- **WHAT YOU ARE ASKED TO DO**: Convert the listing below into a Markdown table with the columns Line No and Text, one row per line, and leave out the blank lines.

--- Start ---

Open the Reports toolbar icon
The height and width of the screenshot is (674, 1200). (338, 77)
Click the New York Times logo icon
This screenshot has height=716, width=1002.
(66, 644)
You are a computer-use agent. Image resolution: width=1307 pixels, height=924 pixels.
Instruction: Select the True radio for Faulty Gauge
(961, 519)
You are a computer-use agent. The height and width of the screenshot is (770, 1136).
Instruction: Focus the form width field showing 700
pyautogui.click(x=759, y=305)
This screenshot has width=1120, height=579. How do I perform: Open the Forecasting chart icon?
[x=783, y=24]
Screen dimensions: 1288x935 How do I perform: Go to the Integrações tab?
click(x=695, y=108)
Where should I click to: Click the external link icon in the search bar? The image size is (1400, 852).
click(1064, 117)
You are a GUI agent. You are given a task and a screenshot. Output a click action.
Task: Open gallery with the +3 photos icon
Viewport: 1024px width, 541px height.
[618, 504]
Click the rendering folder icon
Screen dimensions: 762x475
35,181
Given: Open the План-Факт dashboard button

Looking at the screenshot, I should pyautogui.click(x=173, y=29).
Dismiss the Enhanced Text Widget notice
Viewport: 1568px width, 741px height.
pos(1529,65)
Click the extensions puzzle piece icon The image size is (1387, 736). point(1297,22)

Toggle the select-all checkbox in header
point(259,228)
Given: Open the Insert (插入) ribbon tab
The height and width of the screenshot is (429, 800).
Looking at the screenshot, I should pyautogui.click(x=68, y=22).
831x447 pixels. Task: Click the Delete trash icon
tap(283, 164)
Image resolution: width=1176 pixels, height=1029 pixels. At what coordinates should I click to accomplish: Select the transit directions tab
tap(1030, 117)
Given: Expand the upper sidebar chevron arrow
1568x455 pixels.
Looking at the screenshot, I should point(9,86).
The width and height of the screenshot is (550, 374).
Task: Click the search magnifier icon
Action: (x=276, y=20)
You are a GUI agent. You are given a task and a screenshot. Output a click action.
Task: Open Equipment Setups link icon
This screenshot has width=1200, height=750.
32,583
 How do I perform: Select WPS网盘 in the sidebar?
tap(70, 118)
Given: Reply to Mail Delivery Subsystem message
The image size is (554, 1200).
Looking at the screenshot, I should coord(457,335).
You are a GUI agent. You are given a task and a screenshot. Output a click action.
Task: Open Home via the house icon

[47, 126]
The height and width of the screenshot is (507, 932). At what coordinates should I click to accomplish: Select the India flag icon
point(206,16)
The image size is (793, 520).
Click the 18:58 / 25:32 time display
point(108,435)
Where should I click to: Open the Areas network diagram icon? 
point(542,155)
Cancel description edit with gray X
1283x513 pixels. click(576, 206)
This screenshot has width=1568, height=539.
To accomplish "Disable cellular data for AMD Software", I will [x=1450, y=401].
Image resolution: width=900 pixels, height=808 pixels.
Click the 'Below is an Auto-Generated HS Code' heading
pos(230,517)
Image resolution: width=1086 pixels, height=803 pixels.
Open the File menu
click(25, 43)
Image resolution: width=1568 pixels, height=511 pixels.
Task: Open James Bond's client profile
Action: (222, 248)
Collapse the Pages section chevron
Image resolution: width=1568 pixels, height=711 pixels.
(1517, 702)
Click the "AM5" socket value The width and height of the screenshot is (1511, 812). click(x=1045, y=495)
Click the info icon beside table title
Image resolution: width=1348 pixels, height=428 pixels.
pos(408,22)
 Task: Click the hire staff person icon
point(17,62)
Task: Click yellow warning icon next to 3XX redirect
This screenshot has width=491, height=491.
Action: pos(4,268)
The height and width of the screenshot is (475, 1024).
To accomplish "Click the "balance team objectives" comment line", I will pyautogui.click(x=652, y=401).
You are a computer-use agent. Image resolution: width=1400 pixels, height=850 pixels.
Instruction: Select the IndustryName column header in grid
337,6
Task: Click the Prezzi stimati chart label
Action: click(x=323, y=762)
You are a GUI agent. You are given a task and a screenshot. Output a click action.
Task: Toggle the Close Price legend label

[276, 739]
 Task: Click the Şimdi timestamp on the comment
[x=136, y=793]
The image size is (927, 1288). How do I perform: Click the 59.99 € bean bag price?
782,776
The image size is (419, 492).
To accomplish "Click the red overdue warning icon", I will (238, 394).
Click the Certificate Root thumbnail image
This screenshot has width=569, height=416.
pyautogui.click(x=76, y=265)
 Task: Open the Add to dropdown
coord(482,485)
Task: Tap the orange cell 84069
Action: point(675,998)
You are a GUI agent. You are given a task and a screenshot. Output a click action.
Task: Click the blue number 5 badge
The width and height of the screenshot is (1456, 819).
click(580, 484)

--- End ---

- **TASK SOLUTION**:
| Line No | Text |
|---|---|
| 1 | Open the Reports toolbar icon |
| 2 | The height and width of the screenshot is (674, 1200). (338, 77) |
| 3 | Click the New York Times logo icon |
| 4 | This screenshot has height=716, width=1002. |
| 5 | (66, 644) |
| 6 | You are a computer-use agent. Image resolution: width=1307 pixels, height=924 pixels. |
| 7 | Instruction: Select the True radio for Faulty Gauge |
| 8 | (961, 519) |
| 9 | You are a computer-use agent. The height and width of the screenshot is (770, 1136). |
| 10 | Instruction: Focus the form width field showing 700 |
| 11 | pyautogui.click(x=759, y=305) |
| 12 | This screenshot has width=1120, height=579. How do I perform: Open the Forecasting chart icon? |
| 13 | [x=783, y=24] |
| 14 | Screen dimensions: 1288x935 How do I perform: Go to the Integrações tab? |
| 15 | click(x=695, y=108) |
| 16 | Where should I click to: Click the external link icon in the search bar? The image size is (1400, 852). |
| 17 | click(1064, 117) |
| 18 | You are a GUI agent. You are given a task and a screenshot. Output a click action. |
| 19 | Task: Open gallery with the +3 photos icon |
| 20 | Viewport: 1024px width, 541px height. |
| 21 | [618, 504] |
| 22 | Click the rendering folder icon |
| 23 | Screen dimensions: 762x475 |
| 24 | 35,181 |
| 25 | Given: Open the План-Факт dashboard button |
| 26 | Looking at the screenshot, I should pyautogui.click(x=173, y=29). |
| 27 | Dismiss the Enhanced Text Widget notice |
| 28 | Viewport: 1568px width, 741px height. |
| 29 | pos(1529,65) |
| 30 | Click the extensions puzzle piece icon The image size is (1387, 736). point(1297,22) |
| 31 | Toggle the select-all checkbox in header |
| 32 | point(259,228) |
| 33 | Given: Open the Insert (插入) ribbon tab |
| 34 | The height and width of the screenshot is (429, 800). |
| 35 | Looking at the screenshot, I should pyautogui.click(x=68, y=22). |
| 36 | 831x447 pixels. Task: Click the Delete trash icon |
| 37 | tap(283, 164) |
| 38 | Image resolution: width=1176 pixels, height=1029 pixels. At what coordinates should I click to accomplish: Select the transit directions tab |
| 39 | tap(1030, 117) |
| 40 | Given: Expand the upper sidebar chevron arrow |
| 41 | 1568x455 pixels. |
| 42 | Looking at the screenshot, I should point(9,86). |
| 43 | The width and height of the screenshot is (550, 374). |
| 44 | Task: Click the search magnifier icon |
| 45 | Action: (x=276, y=20) |
| 46 | You are a GUI agent. You are given a task and a screenshot. Output a click action. |
| 47 | Task: Open Equipment Setups link icon |
| 48 | This screenshot has width=1200, height=750. |
| 49 | 32,583 |
| 50 |  How do I perform: Select WPS网盘 in the sidebar? |
| 51 | tap(70, 118) |
| 52 | Given: Reply to Mail Delivery Subsystem message |
| 53 | The image size is (554, 1200). |
| 54 | Looking at the screenshot, I should coord(457,335). |
| 55 | You are a GUI agent. You are given a task and a screenshot. Output a click action. |
| 56 | Task: Open Home via the house icon |
| 57 | [47, 126] |
| 58 | The height and width of the screenshot is (507, 932). At what coordinates should I click to accomplish: Select the India flag icon |
| 59 | point(206,16) |
| 60 | The image size is (793, 520). |
| 61 | Click the 18:58 / 25:32 time display |
| 62 | point(108,435) |
| 63 | Where should I click to: Open the Areas network diagram icon?  |
| 64 | point(542,155) |
| 65 | Cancel description edit with gray X |
| 66 | 1283x513 pixels. click(576, 206) |
| 67 | This screenshot has width=1568, height=539. |
| 68 | To accomplish "Disable cellular data for AMD Software", I will [x=1450, y=401]. |
| 69 | Image resolution: width=900 pixels, height=808 pixels. |
| 70 | Click the 'Below is an Auto-Generated HS Code' heading |
| 71 | pos(230,517) |
| 72 | Image resolution: width=1086 pixels, height=803 pixels. |
| 73 | Open the File menu |
| 74 | click(25, 43) |
| 75 | Image resolution: width=1568 pixels, height=511 pixels. |
| 76 | Task: Open James Bond's client profile |
| 77 | Action: (222, 248) |
| 78 | Collapse the Pages section chevron |
| 79 | Image resolution: width=1568 pixels, height=711 pixels. |
| 80 | (1517, 702) |
| 81 | Click the "AM5" socket value The width and height of the screenshot is (1511, 812). click(x=1045, y=495) |
| 82 | Click the info icon beside table title |
| 83 | Image resolution: width=1348 pixels, height=428 pixels. |
| 84 | pos(408,22) |
| 85 |  Task: Click the hire staff person icon |
| 86 | point(17,62) |
| 87 | Task: Click yellow warning icon next to 3XX redirect |
| 88 | This screenshot has width=491, height=491. |
| 89 | Action: pos(4,268) |
| 90 | The height and width of the screenshot is (475, 1024). |
| 91 | To accomplish "Click the "balance team objectives" comment line", I will pyautogui.click(x=652, y=401). |
| 92 | You are a computer-use agent. Image resolution: width=1400 pixels, height=850 pixels. |
| 93 | Instruction: Select the IndustryName column header in grid |
| 94 | 337,6 |
| 95 | Task: Click the Prezzi stimati chart label |
| 96 | Action: click(x=323, y=762) |
| 97 | You are a GUI agent. You are given a task and a screenshot. Output a click action. |
| 98 | Task: Toggle the Close Price legend label |
| 99 | [276, 739] |
| 100 |  Task: Click the Şimdi timestamp on the comment |
| 101 | [x=136, y=793] |
| 102 | The image size is (927, 1288). How do I perform: Click the 59.99 € bean bag price? |
| 103 | 782,776 |
| 104 | The image size is (419, 492). |
| 105 | To accomplish "Click the red overdue warning icon", I will (238, 394). |
| 106 | Click the Certificate Root thumbnail image |
| 107 | This screenshot has width=569, height=416. |
| 108 | pyautogui.click(x=76, y=265) |
| 109 |  Task: Open the Add to dropdown |
| 110 | coord(482,485) |
| 111 | Task: Tap the orange cell 84069 |
| 112 | Action: point(675,998) |
| 113 | You are a GUI agent. You are given a task and a screenshot. Output a click action. |
| 114 | Task: Click the blue number 5 badge |
| 115 | The width and height of the screenshot is (1456, 819). |
| 116 | click(580, 484) |